Dataset items:
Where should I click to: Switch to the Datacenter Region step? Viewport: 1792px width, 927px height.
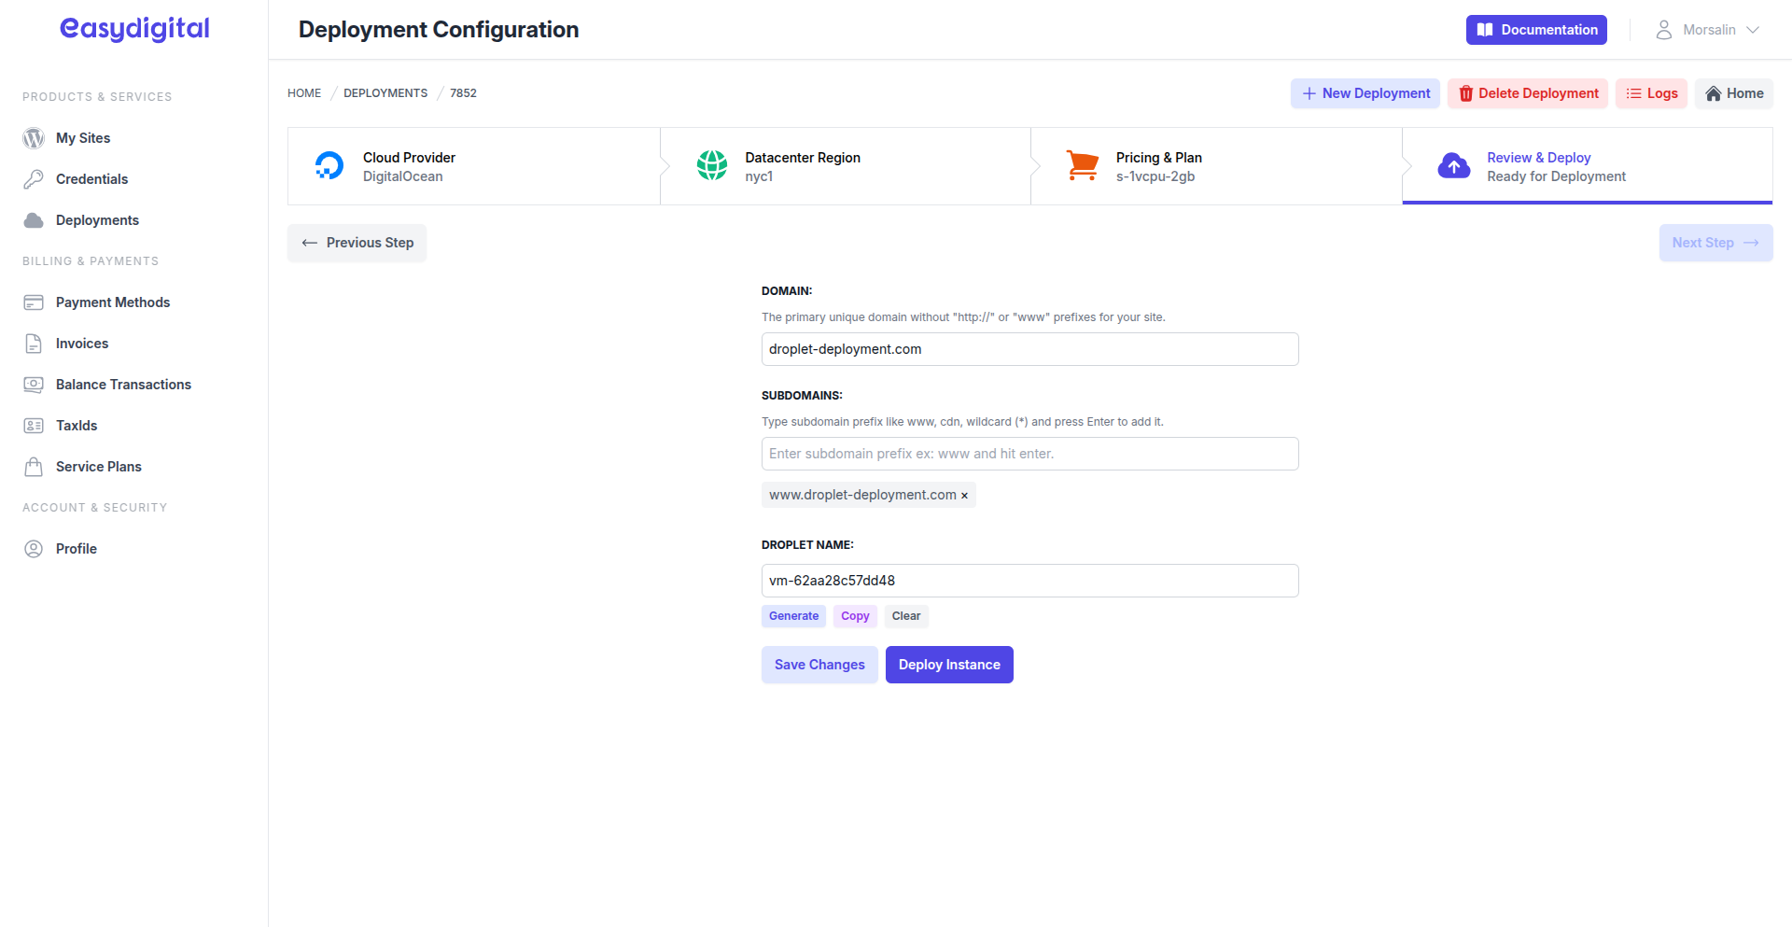click(845, 166)
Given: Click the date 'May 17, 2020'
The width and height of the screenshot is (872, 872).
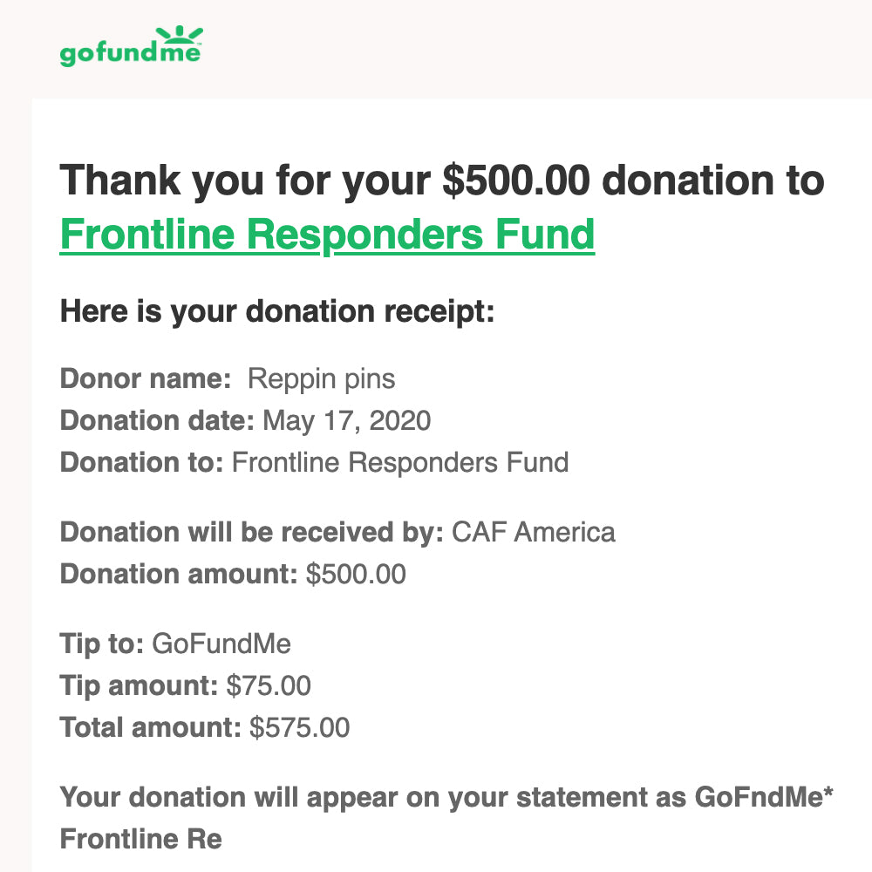Looking at the screenshot, I should [346, 421].
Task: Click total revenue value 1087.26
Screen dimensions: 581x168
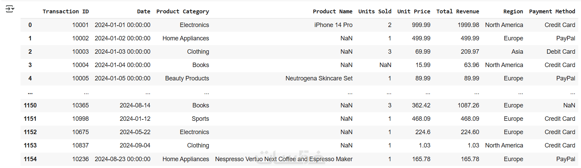Action: (468, 105)
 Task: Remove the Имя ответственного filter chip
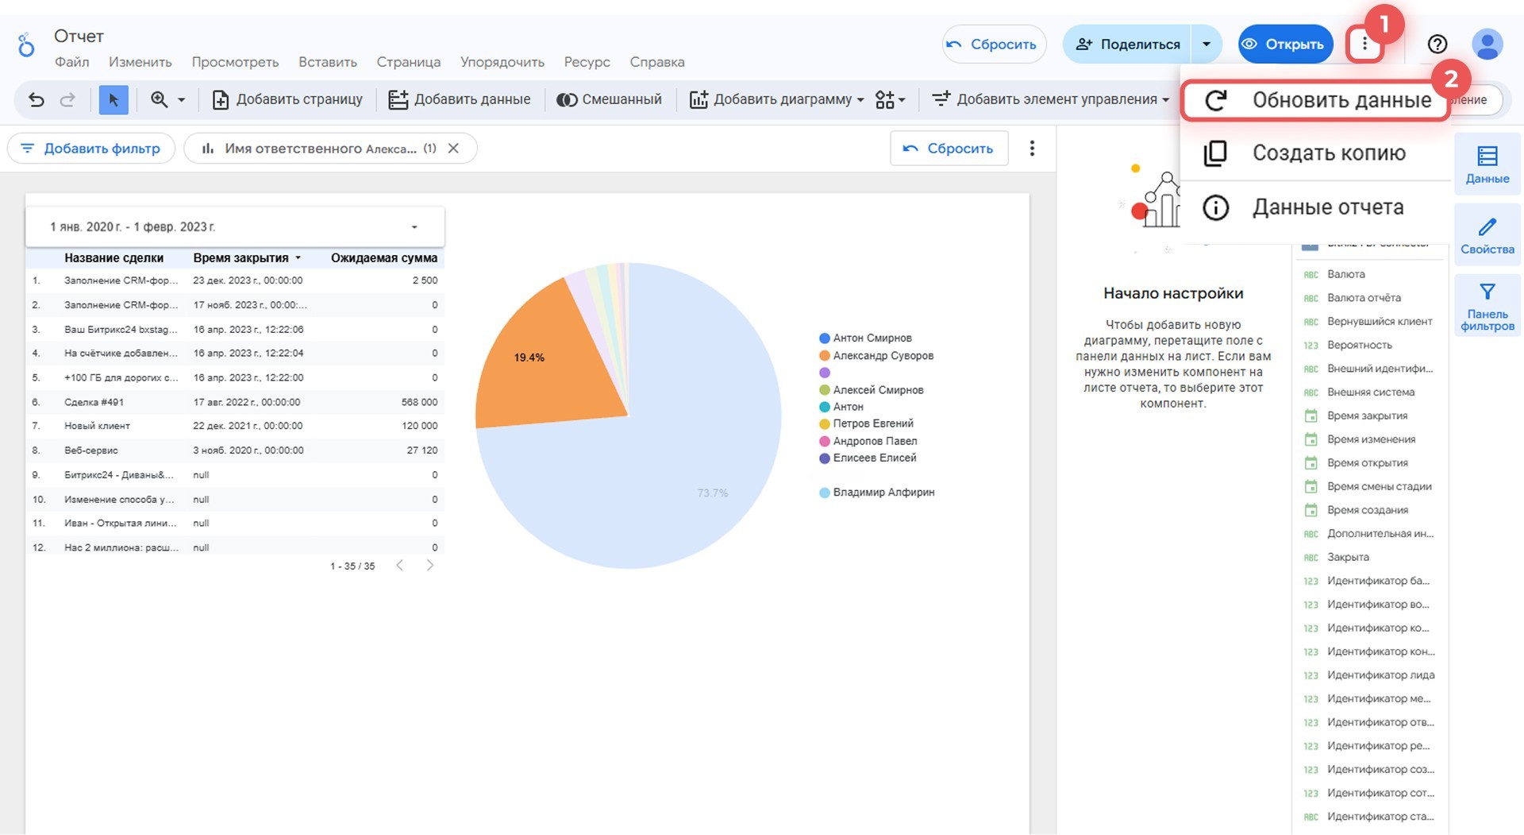[453, 149]
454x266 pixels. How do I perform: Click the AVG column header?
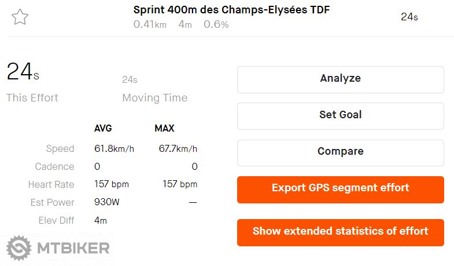pos(103,129)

To do:
Copy out all the records exactly, excluding pictures.

Answer area:
Where should I click to: Switch to the Datacenter Region step? Viewport: 1792px width, 927px height.
click(845, 166)
Given: Click the date 'May 17, 2020'
The width and height of the screenshot is (872, 872).
Looking at the screenshot, I should [346, 421].
Task: Click total revenue value 1087.26
Screen dimensions: 581x168
Action: (468, 105)
 Task: Remove the Имя ответственного filter chip
[453, 149]
454x266 pixels. How do I perform: Click the AVG column header?
pos(103,129)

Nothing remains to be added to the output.